In conclusion, while it appears that surgical treatment does resolve lumbosacral pain and neurological dysfunction in the long-term in a proportion of dogs with DLSS, it is important to note that there is a serious lack of studies conducted on dogs diagnosed with DLSS who have undergone nonsurgical treatment, although this is a very common form of treatment in dogs diagnosed with DLSS today. It is generally understood that dogs with severe DLSS tend to have higher rates of improvement with surgical treatment, though a standardised grading system for DLSS according to clinical signs as well as pathogenesis would be helpful in streamlining dogs for further studies. Investigations into how the underlying pathogenesis of DLSS correlates with the success rate in surgical and / or nonsurgical treatment would greatly benefit from a DLSS grading system. For surgical treatments, it is pertinent for the specific part of lumbosacral failure to be identified in dogs admitted to the sample population so that future evaluation of the efficacy of surgical treatments can be more targeted and allow for more informed decision-making in clinical practice. There should also be the establishment of a standardised pet owner questionnaire to be used across all DLSS studies regarding the post-treatment condition of their dog. With these tools made available, more randomised control studies then need to be carried out.

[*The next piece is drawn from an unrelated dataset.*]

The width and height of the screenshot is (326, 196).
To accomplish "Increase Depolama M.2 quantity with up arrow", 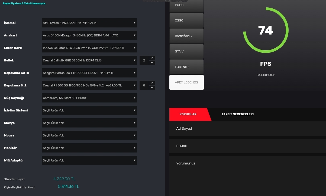I will coord(152,83).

While considering the best type of treatment for long-term resolution of DLSS, it is crucial to appreciate that lumbosacral disease waxes and wanes. In the case of severe uncontrollable pain, surgery is indicated with the purpose of controlling the pain using the shortest time possible, though it does sometimes resolve the signs of lumbosacral disease in the long-term. Due to the current lack of reliable and strong evidence for the long-term outcome for dogs with DLSS that had undergone surgical and nonsurgical treatment of DLSS respectively, it cannot be confidently ascertained that surgical treatment is more effective than nonsurgical treatment in reducing lower back pain and neurological dysfunction in the long-term.